How often have you looked at an object that your friend has - a handbag, a dress or even a house and wished you had the same? For some, it happens almost every day. It's a real problem.

This quest to keep up with and look better than our neighbours can be positive or negative.

If it drives you to work harder and to focus on bettering yourself, it's a positive

If it causes you to find a sugar-daddy or to go for other people's husbands then it is a negative.

For the most part we don't know what our neighbours have had to go through to purchase the things that they have. We don't know how many sleepless nights they have had to suffer nor do we know how much debt they are in.

The Cost of Keeping Up With The Joneses

I believe it's better to spend the first years of your working life accumulating wealth rather than accumulating possessions that fall in value from day one. Invest in decent clothes for work but beyond that you might achieve more over the course of your life if you put all your money and effort towards developing an appreciating asset base.

Small amounts of money quickly add up. This week you buy a lipstick on a whim, the next week a pair of shoes, the week after a dress. However, if you chose to save this money instead you could soon have enough to grow maize, rear animals for sale or invest in a machine to start a business.

How Do You Fight The Urge To Keep Up With The Joneses?

It can be a very hard urge to fight especially in a country where people know and refer to others by their car’s number plate. However, here's what you could do:

1) Think about what you are working towards instead.

It might take you 18 months to save $1,500. You can either choose to save that $1,500 to invest in a machine that produces a monthly profit of, say, $300 per month; or you can spend it. If you spend it, you have nothing to look forward to. If you save the money you'll have the pleasure of being a business owner and you'll make the money back within 5 months once you get the machine.

Not only that, if the machine lasts two years you'll make $7,200 that you would not have made otherwise. This is the trade-off between enjoying life now versus saving and enjoying life a lot more later. What do you prefer?

2) Find a way to derive enjoyment from something other than looking good and having all the nicest things.

This is one of the best things to do because once you get to a stage where you derive fulfilment from a hobby that doesn't cost you anything, you're onto a money-saving, asset-building, envy-free future.
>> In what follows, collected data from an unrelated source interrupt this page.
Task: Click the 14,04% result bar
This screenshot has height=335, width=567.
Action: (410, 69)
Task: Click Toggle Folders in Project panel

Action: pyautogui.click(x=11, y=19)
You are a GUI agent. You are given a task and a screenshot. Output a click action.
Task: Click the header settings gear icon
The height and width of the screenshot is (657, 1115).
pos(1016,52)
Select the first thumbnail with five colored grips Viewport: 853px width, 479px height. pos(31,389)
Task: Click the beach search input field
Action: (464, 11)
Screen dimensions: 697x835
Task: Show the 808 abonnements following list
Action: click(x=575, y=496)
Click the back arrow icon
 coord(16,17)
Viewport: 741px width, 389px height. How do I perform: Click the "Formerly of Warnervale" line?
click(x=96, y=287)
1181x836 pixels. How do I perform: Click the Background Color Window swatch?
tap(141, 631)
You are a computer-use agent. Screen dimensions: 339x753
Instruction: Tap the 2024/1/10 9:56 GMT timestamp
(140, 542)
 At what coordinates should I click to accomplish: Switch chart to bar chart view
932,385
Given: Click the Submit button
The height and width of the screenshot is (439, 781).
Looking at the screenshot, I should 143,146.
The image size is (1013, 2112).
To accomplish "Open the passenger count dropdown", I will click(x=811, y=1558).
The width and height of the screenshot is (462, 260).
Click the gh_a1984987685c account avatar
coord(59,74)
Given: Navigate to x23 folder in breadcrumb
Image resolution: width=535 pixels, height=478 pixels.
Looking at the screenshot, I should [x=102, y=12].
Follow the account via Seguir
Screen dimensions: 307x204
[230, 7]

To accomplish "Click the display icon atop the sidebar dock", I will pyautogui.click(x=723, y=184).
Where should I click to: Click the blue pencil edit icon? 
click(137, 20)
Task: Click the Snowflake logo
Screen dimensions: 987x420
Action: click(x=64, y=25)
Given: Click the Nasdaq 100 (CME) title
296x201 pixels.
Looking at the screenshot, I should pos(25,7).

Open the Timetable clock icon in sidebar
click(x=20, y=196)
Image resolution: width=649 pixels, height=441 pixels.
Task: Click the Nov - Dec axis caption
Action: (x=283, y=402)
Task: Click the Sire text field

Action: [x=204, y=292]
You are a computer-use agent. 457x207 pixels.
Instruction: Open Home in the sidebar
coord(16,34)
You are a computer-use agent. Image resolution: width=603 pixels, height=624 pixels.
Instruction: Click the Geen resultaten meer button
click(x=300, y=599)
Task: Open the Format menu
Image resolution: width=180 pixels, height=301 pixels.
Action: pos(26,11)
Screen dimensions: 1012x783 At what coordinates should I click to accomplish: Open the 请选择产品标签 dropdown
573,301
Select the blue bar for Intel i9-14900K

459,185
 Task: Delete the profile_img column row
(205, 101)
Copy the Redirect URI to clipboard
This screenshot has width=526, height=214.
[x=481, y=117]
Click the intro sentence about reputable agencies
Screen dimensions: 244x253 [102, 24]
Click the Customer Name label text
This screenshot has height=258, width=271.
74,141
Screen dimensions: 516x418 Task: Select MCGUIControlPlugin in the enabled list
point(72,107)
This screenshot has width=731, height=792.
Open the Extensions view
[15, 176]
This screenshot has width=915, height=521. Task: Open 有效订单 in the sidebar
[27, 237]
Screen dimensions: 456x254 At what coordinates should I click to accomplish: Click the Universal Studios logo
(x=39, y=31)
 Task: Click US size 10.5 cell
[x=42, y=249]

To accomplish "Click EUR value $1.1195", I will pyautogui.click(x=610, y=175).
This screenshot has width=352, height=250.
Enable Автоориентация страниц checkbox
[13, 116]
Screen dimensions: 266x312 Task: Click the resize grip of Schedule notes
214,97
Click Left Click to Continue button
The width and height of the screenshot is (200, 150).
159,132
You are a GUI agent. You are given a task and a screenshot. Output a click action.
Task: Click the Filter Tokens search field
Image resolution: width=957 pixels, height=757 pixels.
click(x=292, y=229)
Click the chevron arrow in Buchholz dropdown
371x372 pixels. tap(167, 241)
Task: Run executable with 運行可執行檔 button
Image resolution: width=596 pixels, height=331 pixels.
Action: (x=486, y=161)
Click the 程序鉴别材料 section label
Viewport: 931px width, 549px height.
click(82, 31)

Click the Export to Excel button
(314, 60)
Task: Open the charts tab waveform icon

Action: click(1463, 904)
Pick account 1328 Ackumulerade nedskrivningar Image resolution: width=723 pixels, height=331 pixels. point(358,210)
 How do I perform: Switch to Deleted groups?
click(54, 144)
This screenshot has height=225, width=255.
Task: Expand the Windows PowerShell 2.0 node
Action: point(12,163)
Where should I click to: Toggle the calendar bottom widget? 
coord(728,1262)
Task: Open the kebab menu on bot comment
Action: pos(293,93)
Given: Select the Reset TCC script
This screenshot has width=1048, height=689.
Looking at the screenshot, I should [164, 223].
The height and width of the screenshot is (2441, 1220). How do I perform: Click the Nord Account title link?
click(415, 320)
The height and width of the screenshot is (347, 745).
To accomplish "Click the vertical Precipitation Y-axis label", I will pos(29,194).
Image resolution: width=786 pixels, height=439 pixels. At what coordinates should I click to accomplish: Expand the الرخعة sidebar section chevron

3) Stop caring about what other people think.

I've once heard it said that if everyone threw their problems onto a pile you would quickly pick your own problems back up again. Next time you’re admiring something that someone else has remember this fact; if you saw their problems you’d be much less envious of their situation.

"Keeping up with the Joneses was a full-time job with my mother and father. It was not until many years later when I lived alone that I realised how much cheaper it was to drag the Joneses down to my level." Quentin Crisp

For inspirational quotes follow @Getting2Wealthy on twitter.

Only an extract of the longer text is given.